Apache Spark Optimization techniques

Apache Spark is one of the most popular cluster computing frameworks for big data processing. However, running complex spark jobs that execute efficiently requires a good understanding of how spark works and various ways to optimise the jobs for better performance characteristics, depending on the data distribution and workload. Following are some of the techniques which would help you tune your Spark jobs for efficiency (CPU, network bandwidth, and memory)

1) Persist/Unpersist

Spark provides the optimization mechanism to store intermediate computation of any Spark Dataframe to reuse in the subsequent actions. The Spark jobs are to be designed in such a way so that they should reuse the repeating computations, or else it will degrade the performance when loaded with billions or trillions of data. Each node stores its partitioned data into the memory and reuses them in different actions when the Dataset is persisted. The Spark persisted data on the nodes are always fault-tolerant; if any partition of the Dataset is lost, it will automatically be recomputed using original transformations that initially created it.

Unpersist removes the stored data from memory and disk. Make sure you unpersist the data at the end of your spark job.

2) Shuffle Partition

Tuning your spark configuration to a right shuffle partition count is very important, Let's say I have a very small dataset and I decide to do a groupBy with the default shuffle partition count 200. In this case, I might overkill my spark resources with too many partitions. In another case, I have a very huge dataset, and performing a groupBy with the default shuffle partition count. In this case, I might under utilize my spark resources.
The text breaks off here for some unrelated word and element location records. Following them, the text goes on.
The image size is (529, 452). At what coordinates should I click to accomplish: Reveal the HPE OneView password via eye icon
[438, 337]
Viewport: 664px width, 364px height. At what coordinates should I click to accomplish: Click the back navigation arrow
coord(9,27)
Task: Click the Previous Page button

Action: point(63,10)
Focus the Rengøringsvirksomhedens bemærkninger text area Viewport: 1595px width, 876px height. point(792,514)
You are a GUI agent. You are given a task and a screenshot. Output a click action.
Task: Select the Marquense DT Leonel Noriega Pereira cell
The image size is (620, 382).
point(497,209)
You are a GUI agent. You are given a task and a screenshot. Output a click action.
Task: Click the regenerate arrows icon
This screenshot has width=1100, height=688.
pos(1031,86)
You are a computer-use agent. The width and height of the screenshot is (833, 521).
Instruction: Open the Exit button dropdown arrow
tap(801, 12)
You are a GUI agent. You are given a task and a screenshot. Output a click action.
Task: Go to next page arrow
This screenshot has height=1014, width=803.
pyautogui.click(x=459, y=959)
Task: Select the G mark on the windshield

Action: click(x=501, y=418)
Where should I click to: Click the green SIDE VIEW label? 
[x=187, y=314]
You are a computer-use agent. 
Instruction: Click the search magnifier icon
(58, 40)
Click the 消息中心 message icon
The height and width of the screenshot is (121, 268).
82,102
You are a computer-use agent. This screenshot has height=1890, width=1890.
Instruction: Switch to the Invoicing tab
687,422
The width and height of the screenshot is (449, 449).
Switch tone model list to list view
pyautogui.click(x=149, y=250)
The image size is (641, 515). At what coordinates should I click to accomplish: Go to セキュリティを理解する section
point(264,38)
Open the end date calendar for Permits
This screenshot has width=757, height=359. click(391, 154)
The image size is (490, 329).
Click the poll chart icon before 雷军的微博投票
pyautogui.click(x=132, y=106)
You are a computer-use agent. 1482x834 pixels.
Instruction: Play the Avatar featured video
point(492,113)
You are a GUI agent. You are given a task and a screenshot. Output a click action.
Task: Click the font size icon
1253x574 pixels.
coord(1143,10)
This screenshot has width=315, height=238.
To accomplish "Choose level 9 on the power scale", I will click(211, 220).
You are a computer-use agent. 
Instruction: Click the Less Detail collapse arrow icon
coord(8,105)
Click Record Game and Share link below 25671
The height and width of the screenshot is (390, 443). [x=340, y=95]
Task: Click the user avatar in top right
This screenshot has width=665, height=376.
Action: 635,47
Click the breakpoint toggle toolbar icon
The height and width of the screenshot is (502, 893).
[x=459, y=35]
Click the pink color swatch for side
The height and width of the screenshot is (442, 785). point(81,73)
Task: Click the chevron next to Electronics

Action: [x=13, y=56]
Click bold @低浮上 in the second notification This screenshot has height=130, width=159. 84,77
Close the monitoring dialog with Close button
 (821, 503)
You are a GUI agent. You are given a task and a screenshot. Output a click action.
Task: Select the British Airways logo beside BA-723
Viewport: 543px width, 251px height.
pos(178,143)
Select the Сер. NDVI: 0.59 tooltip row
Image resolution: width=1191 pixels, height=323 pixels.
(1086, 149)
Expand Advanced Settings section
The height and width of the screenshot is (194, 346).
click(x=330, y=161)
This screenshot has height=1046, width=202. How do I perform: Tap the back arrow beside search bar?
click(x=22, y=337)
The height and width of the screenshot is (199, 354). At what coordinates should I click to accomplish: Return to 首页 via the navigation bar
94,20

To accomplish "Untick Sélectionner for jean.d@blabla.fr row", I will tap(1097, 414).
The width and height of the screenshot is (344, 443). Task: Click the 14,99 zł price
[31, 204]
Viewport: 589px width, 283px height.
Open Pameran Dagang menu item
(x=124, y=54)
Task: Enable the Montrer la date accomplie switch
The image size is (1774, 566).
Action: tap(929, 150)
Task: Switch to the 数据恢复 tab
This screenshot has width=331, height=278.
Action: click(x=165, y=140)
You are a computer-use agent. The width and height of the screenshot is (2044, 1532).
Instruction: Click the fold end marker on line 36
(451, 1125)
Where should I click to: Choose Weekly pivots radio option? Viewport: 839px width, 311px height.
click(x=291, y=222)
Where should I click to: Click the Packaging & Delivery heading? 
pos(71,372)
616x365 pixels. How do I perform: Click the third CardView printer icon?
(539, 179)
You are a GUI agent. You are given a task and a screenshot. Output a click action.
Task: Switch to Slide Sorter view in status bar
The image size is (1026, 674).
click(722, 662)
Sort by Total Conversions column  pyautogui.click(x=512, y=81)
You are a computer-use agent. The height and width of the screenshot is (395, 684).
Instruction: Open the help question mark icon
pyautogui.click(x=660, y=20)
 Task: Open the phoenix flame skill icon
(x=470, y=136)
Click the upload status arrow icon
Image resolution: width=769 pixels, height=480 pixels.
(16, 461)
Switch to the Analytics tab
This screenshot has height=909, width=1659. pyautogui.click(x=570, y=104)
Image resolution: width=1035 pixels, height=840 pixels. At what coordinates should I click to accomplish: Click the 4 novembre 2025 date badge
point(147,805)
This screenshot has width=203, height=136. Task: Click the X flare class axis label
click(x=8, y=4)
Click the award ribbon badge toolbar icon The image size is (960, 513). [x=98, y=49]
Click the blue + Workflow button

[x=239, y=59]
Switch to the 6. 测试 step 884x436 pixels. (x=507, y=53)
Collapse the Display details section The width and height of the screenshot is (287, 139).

The spark shuffle partition count can be dynamically varied using the conf method in Spark sessionsparkSession.conf.set("spark.sql.shuffle.partitions",150) or dynamically set while initializing through spark-submit operator spark.sql.shuffle.partitions:150

3) Push Down filters

In SQL, whenever you use a query that has both join and where condition, what happens is Join first happens across the entire data and then filtering happens based on where condition. What will happen if spark behaves the same way as SQL does, for a very huge dataset, the join would take several hours of computation to join the dataset since it is happening over the unfiltered dataset, after which again it takes several hours to filter using the where condition.

Predicate pushdown, the name itself is self-explanatory, Predicate is generally a where condition which will return True or False. During the Map phase what spark does is, it pushes down the predicate conditions directly to the database, filters the data at the database level itself using the predicate conditions, hence reducing the data retrieved from the database and enhances the query performance. Since the filtering is happening at the data store itself, the querying is very fast and also since filtering has happened already it avoids transferring unfiltered data over the network and now only the filtered data is stored in the memory. We can use the explain method to see the physical plan of the dataframe whether predicate pushdown is used or not.

4) BroadCast Joins

When we do a join with two large dataset’s what happens in the backend is, huge loads of data gets shuffled between partitions in the same cluster and also get shuffled between partitions of different executors.

Broadcast joins are used whenever we need to join a larger dataset with a smaller dataset. When we use broadcast join spark broadcasts the smaller dataset to all nodes in the cluster since the data to be joined is available in every cluster nodes, spark can do a join without any shuffling. Using this broadcast join you can avoid sending huge loads of data over the network and shuffling.